• WHAT IS NEEDED: Copy the lines below exactly, starting at the one with "Task: Click the location column header" and ending at the one with "Given: Select the", and leave out any picture.
=== EXERCISE DATA ===
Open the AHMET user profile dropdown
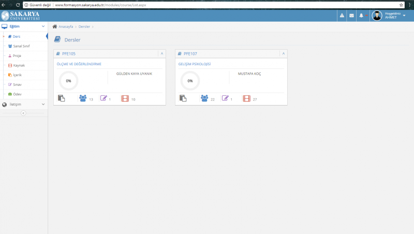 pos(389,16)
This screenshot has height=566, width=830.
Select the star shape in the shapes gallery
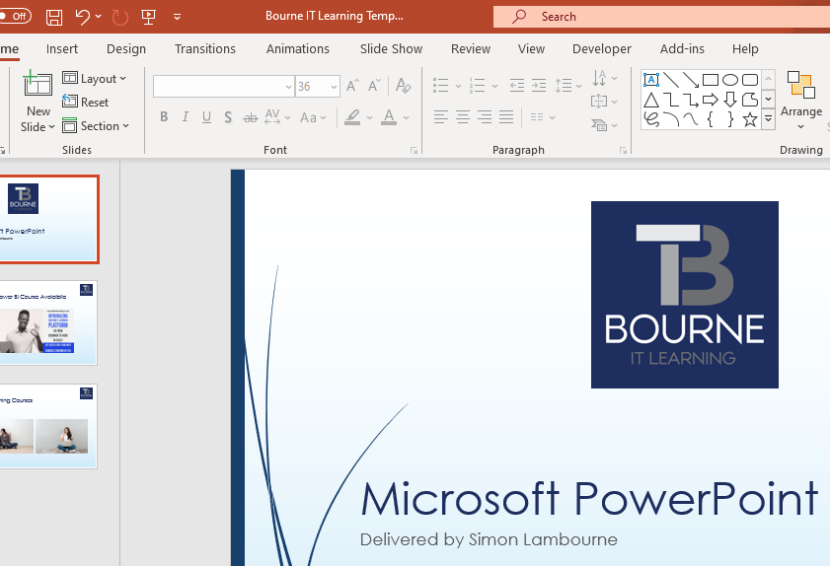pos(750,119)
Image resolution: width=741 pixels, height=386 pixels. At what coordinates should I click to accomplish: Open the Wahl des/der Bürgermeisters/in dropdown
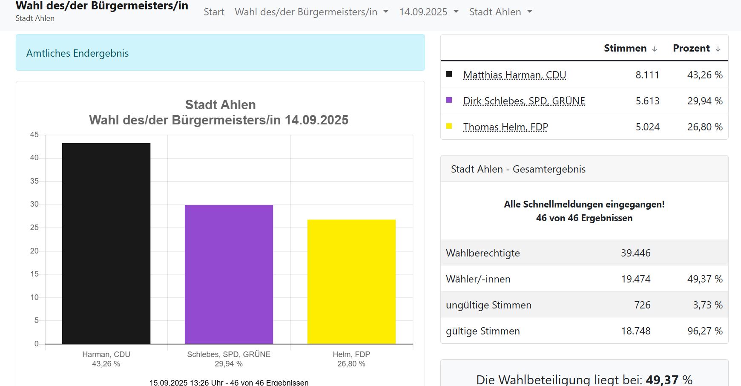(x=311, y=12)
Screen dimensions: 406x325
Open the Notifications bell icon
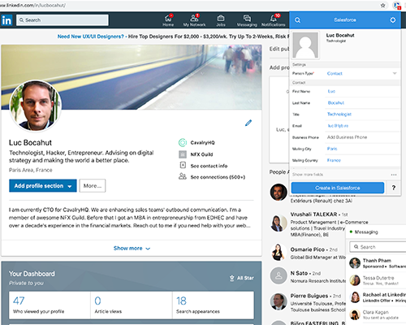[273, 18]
===
=== EXERCISE DATA ===
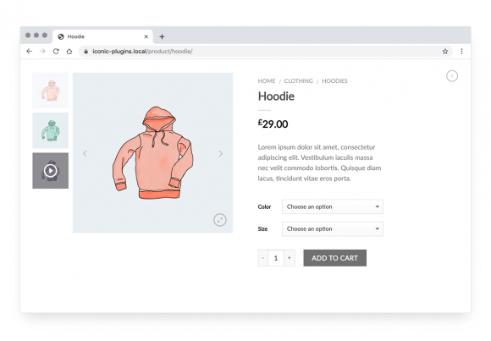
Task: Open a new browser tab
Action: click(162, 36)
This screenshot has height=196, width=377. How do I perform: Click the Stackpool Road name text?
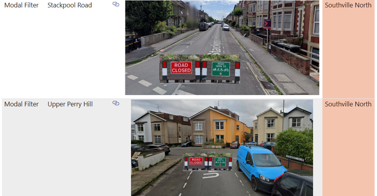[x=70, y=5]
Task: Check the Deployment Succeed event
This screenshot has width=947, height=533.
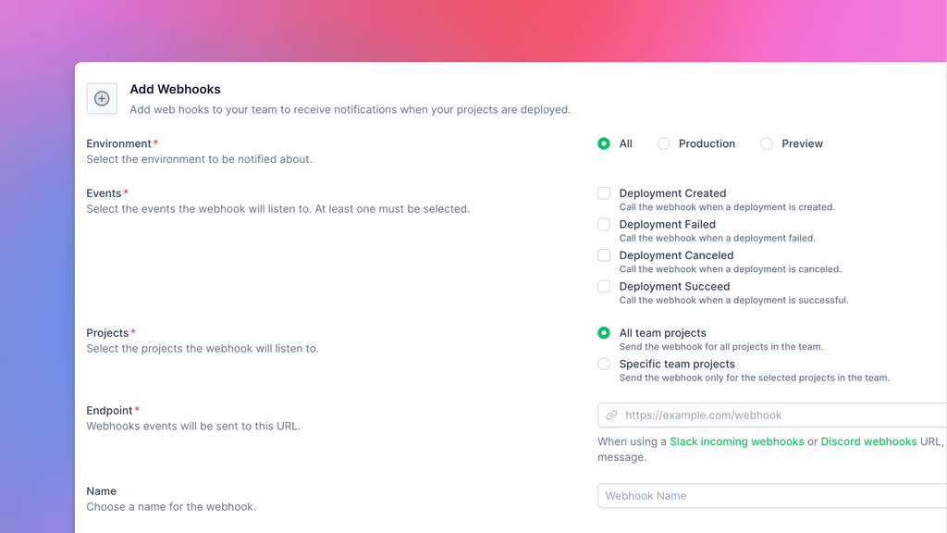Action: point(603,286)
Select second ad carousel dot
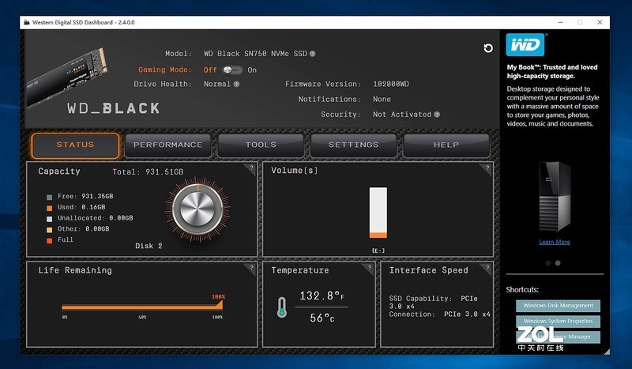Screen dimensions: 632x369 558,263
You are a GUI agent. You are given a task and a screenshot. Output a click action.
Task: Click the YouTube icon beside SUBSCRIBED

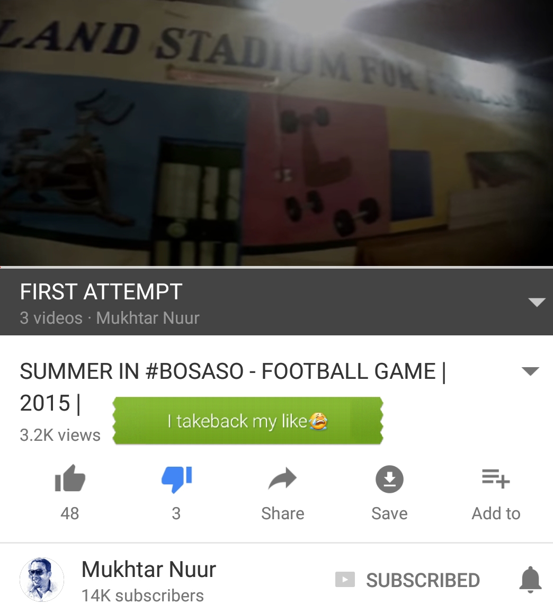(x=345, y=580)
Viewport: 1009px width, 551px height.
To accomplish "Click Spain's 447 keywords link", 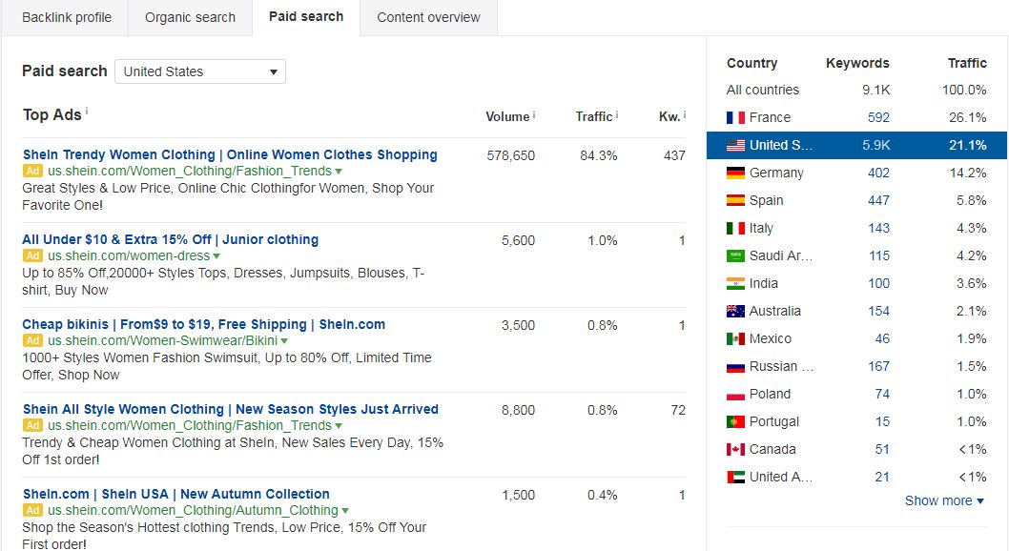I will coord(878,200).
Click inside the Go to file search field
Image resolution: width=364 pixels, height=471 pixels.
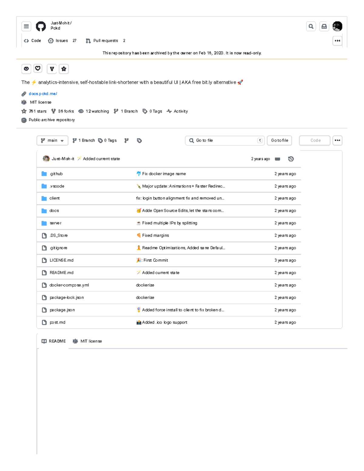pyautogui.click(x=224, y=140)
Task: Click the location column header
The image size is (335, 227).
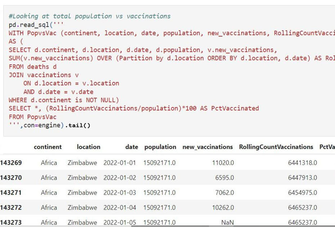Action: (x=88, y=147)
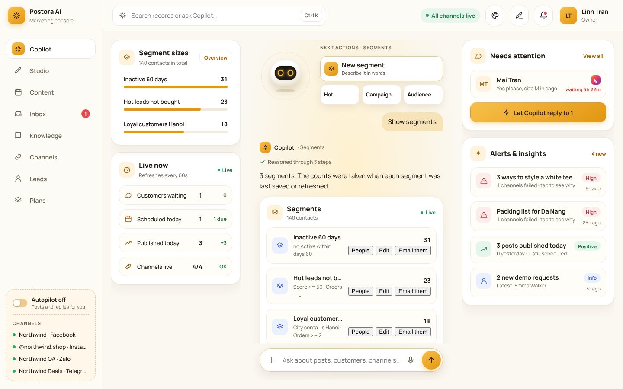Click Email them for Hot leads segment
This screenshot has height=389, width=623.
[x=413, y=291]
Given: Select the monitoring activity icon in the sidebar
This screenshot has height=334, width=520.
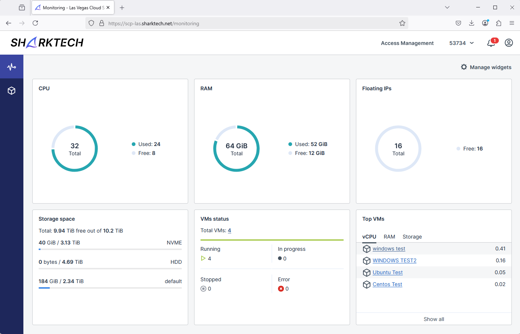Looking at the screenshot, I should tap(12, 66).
===
• TASK OUTPUT:
Task: Click the location column header
The image size is (335, 227).
Action: (x=88, y=147)
Click Email them for Hot leads segment
This screenshot has height=389, width=623.
[x=413, y=291]
Given: Select the monitoring activity icon in the sidebar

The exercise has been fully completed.